ARQ Extensions: Analytics

A package for analytics that adds aggregate function builders for analyzing SPARQL result sets. These allow e.g. to obtain the set of used prefixes (for each variable or overall), used datatypes and corresponding frequency counts.

PrefixAccumulator

Depends on PatriciaTrie from org.apache.commons:commons-collections4.

Accumulate prefixes up to a capped size. Particularly useful for query optimization over virtual knowledge graphs: The prefix metadata can be used for source selection in query federation engines.

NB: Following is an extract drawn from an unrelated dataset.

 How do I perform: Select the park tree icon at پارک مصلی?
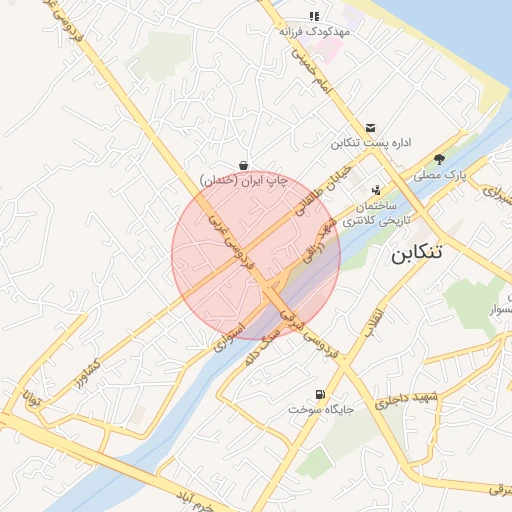[x=439, y=159]

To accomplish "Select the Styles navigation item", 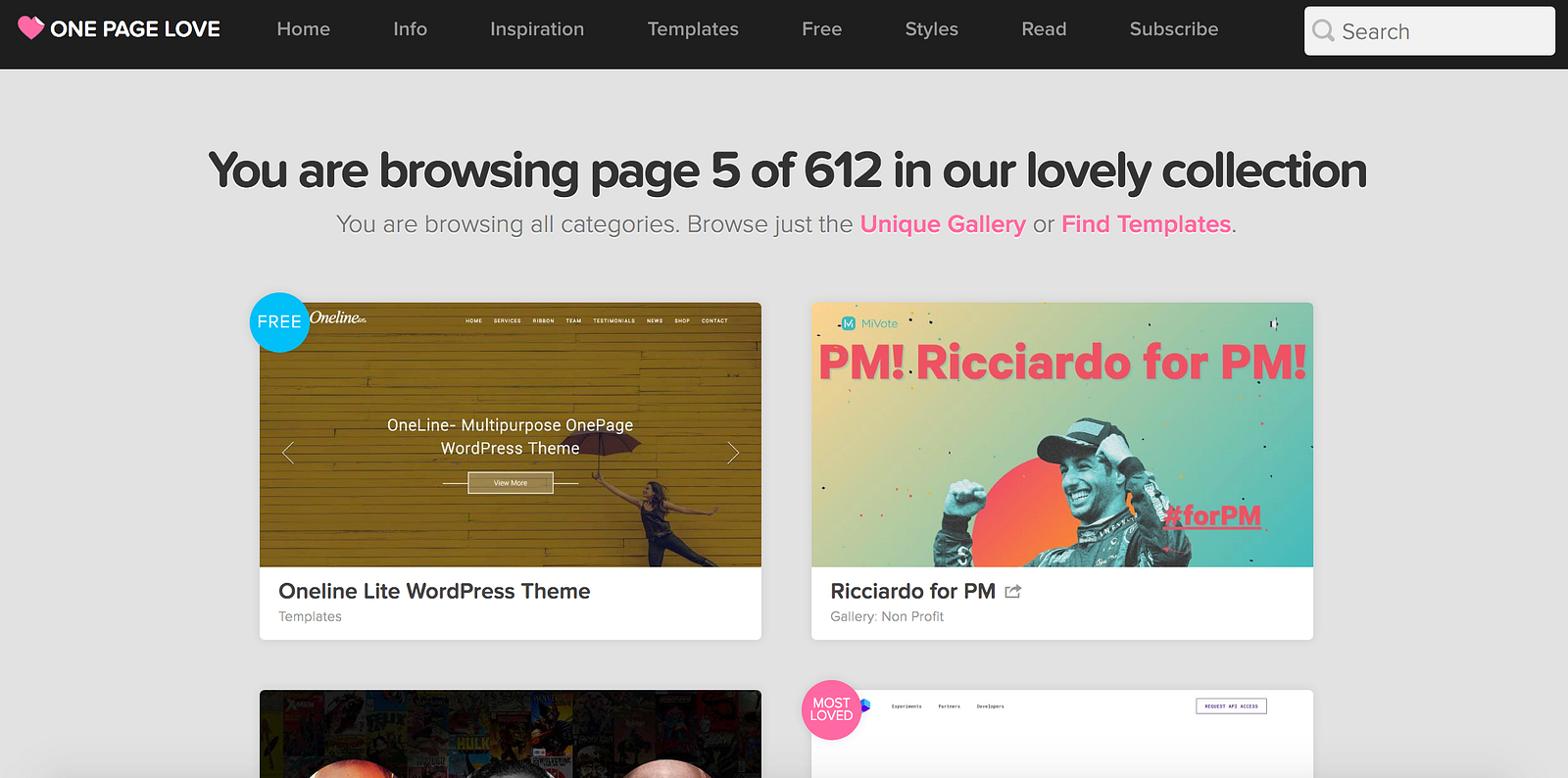I will 932,29.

  • Adding a prefix that is shorter than an existing one will “supersede” (remove) the longer one: So if “ab” exists, “a” is added then only “a” remains.
  • When accumulating an item that exceeds the threshold the set of prefixes having the longest common prefix (lcp) are removed and the lcp is added.

:warning: At present this operation performs in O(n) whereas only the children of the deepest lca of the patricia trie’s leafs would have to be collapsed. TODO: Investigate whether this can be done with the PatriciaTrie API.

Example

The following example uses the core implementation of accumulator directly:

List<String> items = Arrays.asList("dbr:Leipzig", "dbr:London", "dbr:City");

PrefixAccumulator acc = new PrefixAccumulator(3);
items.stream().forEach(acc::accumulate);


System.out.println(acc.getValue());
// [dbr:City, dbr:Leipzig, dbr:London]

acc.accumulate("lgd:foo");
System.out.println(acc.getValue());
// [dbr:City, dbr:L, lgd:foo]

It is possible to wrap the accumulator as a Java8 Collector suitable for parallel procsessing. Note, that in the case of parallel processing the result will be correct but may be non-deterministic as the output of the combine step depends on the set of items the accumulators have seen w.r.t. the given threshold.

Set<String> result = Stream.of("dbr:Leipzig", "dbr:London", "dbr:City", "lgd:foo")
                           .collect(Aggregators.createCollector(() -> new PrefixAccumulator(3)));
System.out.println(result);
// [dbr:City, dbr:L, lgd:foo]

Several static convenince methods to work with Jena objects are provided, such as

public static Map<Var, Set<String>> analyzePrefixes(ResultSet rs, int targetSize) { }